5 Productivity Hacks That Do More Harm Than Good
#2 Heavy dependency on To-Do lists
Productivity is a hot topic today. If you see/hear about a hack that will help you improve your productivity, the chances are high that you will try that.
I’ve experimented with most hacks out there and found that a vast majority of them didn’t work for me. Instead of helping me improve my performance, some of them, in fact, made it worse. I ended up prioritizing and focusing on the wrong things and missed important ones.
I have realized that productivity and focus are quite personal and contextual. What works for you may not necessarily work for me. In fact, at times, they may work against me. Yes, there are some universal fundamental truths and best practices, but most of the things you see and read aren’t those.
Let’s look at some of these productivity hacks that may work against you.
#1 Getting to Inbox Zero
Your inbox is others’ to-do list for you.
It is very easy for me to send a note to my colleague with a request and then follow it up with another request. An almost seamless way of moving tasks (and ownership)around. However, for the receiver, this task adds up to an existing mountain of tasks that they may have.
When you aim for Inbox Zero, you imply that you will, no matter the importance, give time to all these tasks. Even if that means just looking at those and ignoring them. It isn’t easy to look at a trivial email and ignore it without thinking about responding. So you unknowingly or unwillingly end up spending time on these emails.
If you look at my work inbox today, I have more than 1750 unread emails. On my personal Gmail, that number exceeds 30,000. I will not spend even a second on an email that doesn’t need to be there in the first place. Trust me, if it is important, it will find its way to me.
#2 Heavy Dependency on To-Do lists
Before you think I am crazy, let me explain.
To-do lists are great. In fact, I use them quite often. I am referring to plain vanilla to-do lists that lack any context or reference whatsoever. You get a task, add it to your list, get it done, checked off, and tackle the next task. This cycle continues forever.

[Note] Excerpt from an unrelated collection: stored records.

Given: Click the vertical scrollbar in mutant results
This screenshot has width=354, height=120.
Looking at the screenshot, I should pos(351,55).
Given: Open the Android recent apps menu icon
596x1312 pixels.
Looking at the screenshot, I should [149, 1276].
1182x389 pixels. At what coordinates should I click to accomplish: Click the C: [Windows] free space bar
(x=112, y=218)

The problem with this approach is that it treats most tasks as equal, which can be a huge issue. For example, sending a critical follow-up reminder to a client has the same importance as RSVP’ing to a company weekend outing. Your brain gets an equal amount of dopamine hit while checking off either from the list. So technically, you are productive but just with the wrong stuff.

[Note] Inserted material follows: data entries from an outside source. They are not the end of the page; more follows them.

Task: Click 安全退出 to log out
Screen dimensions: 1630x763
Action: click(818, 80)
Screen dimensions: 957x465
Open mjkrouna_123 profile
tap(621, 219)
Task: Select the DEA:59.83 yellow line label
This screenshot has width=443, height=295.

A framework that is prioritized and contextual works way better.
#3 Hyperscheduling your day
Does your calendar look like a world cup final football (soccer) stadium?
If yes, trust me, you’re doing it wrong. Hyperscheduling your day leaves you exasperated and can create some interesting consequences. Calendar impingement is real and happens when you have back-to-back meetings that stretch and creep into the next one. You will end up compromising on the quality of meetings and, more importantly, the sanctity of your calendar.
Keep open spaces between your meetings. To ensure that others don’t block that time, you can place a busy block. Treat this as your free time, which you can utilize to complete your other tasks. If not, maybe just take a break or go for a walk.
Give your calendar some breathing space and avoid calendar impingement.
#4 Blindly copying some influencer
Productivity is highly personal and contextual.
What works for your favorite influencer may not work for you, and what works for you may not work for someone else.
It is important to internalize that and create your own system. Understand some basics and core principles and build on top of that (e.g., avoid multitasking, distractions, etc.)
The influencer you follow has themselves gone through a journey to reach where they’ve come. Remember that they’ve struggled as much (or even more than) you have when they got started.
#5 Getting a digital tool for everything
Tools are great and can be of great help in your productivity journey. They can be the support that you need and not your productivity system.
One of the biggest mistakes we can make is thinking of tools as a panacea. Instead, they are designed to solve specific issues and help with a particular part of your execution.
Whenever you hear about a new tool, before rushing to download it, take a step back. Evaluate whether you’ve downloaded a similar tool in the past and how it worked out for you, figure out if it makes execution more complex than it needs to be, and more importantly, how it will fit into your system. You may still decide to download and try it out. Not a problem at all, but make sure that you reflect on it before doing that.
Before you know it, the tool that was supposed to simplify your productivity ends up derailing it.
- Let go of Inbox Zero and focus on relevance and priority.
- Create to-do lists that are contextualized and prioritized.
- Add some breathing space to your calendar.
- Create a system and execution methodology specific to you and your context. Avoid blind copying.
- Think twice before downloading the latest productivity tool.